SET PROBLEM: Swap every "Instruction" in the records below for "Command", and give the records back with nothing else changed.
◆ ◆ ◆
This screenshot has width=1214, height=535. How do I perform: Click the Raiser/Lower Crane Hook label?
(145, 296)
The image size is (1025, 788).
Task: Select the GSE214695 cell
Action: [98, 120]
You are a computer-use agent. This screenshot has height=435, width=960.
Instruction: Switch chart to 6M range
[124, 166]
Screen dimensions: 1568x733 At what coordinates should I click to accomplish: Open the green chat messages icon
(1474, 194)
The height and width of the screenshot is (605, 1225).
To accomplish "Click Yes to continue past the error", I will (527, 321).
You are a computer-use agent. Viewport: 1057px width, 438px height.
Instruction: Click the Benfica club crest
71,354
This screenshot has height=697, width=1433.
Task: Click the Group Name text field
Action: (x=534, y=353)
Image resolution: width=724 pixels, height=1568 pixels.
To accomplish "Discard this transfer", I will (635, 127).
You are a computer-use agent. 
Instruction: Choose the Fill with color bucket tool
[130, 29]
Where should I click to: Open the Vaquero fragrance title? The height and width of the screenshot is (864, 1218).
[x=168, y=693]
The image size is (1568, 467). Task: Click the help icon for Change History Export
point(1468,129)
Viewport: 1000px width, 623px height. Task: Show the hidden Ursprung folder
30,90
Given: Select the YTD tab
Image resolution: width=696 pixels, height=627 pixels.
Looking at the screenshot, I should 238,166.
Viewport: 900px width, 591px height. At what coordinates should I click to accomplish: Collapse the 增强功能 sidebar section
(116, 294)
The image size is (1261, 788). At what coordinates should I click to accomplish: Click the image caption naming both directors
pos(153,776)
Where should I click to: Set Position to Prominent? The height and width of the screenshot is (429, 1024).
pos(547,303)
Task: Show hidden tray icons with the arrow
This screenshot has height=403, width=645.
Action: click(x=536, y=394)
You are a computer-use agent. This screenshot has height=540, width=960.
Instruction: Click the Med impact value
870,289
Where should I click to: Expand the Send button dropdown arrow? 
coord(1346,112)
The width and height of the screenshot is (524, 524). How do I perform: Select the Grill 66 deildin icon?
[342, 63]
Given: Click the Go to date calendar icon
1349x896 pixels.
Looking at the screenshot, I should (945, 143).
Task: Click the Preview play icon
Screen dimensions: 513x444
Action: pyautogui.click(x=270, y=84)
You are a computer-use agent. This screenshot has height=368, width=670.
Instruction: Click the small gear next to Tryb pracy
◆ ◆ ◆
FINISHED ANSWER:
This screenshot has width=1214, height=535. How do I perform: Click the Raiser/Lower Crane Hook label?
(145, 296)
The image size is (1025, 788).
Task: Select the GSE214695 cell
Action: [98, 120]
You are a computer-use agent. This screenshot has height=435, width=960.
Command: Switch chart to 6M range
[124, 166]
Screen dimensions: 1568x733 At what coordinates should I click to accomplish: Open the green chat messages icon
(1474, 194)
The height and width of the screenshot is (605, 1225).
To accomplish "Click Yes to continue past the error", I will (527, 321).
You are a computer-use agent. Viewport: 1057px width, 438px height.
Command: Click the Benfica club crest
71,354
This screenshot has height=697, width=1433.
Task: Click the Group Name text field
Action: (x=534, y=353)
Image resolution: width=724 pixels, height=1568 pixels.
To accomplish "Discard this transfer", I will (635, 127).
You are a computer-use agent. 
Command: Choose the Fill with color bucket tool
[130, 29]
Where should I click to: Open the Vaquero fragrance title? The height and width of the screenshot is (864, 1218).
[x=168, y=693]
The image size is (1568, 467). Task: Click the help icon for Change History Export
point(1468,129)
Viewport: 1000px width, 623px height. Task: Show the hidden Ursprung folder
30,90
Given: Select the YTD tab
Image resolution: width=696 pixels, height=627 pixels.
Looking at the screenshot, I should 238,166.
Viewport: 900px width, 591px height. At what coordinates should I click to accomplish: Collapse the 增强功能 sidebar section
(116, 294)
The image size is (1261, 788). At what coordinates should I click to accomplish: Click the image caption naming both directors
pos(153,776)
Where should I click to: Set Position to Prominent? The height and width of the screenshot is (429, 1024).
pos(547,303)
Task: Show hidden tray icons with the arrow
This screenshot has height=403, width=645.
Action: click(x=536, y=394)
You are a computer-use agent. This screenshot has height=540, width=960.
Command: Click the Med impact value
870,289
Where should I click to: Expand the Send button dropdown arrow? 
coord(1346,112)
The width and height of the screenshot is (524, 524). How do I perform: Select the Grill 66 deildin icon?
[342, 63]
Given: Click the Go to date calendar icon
1349x896 pixels.
Looking at the screenshot, I should (945, 143).
Task: Click the Preview play icon
Screen dimensions: 513x444
Action: pyautogui.click(x=270, y=84)
You are a computer-use agent. This screenshot has height=368, width=670.
Command: Click the small gear next to Tryb pracy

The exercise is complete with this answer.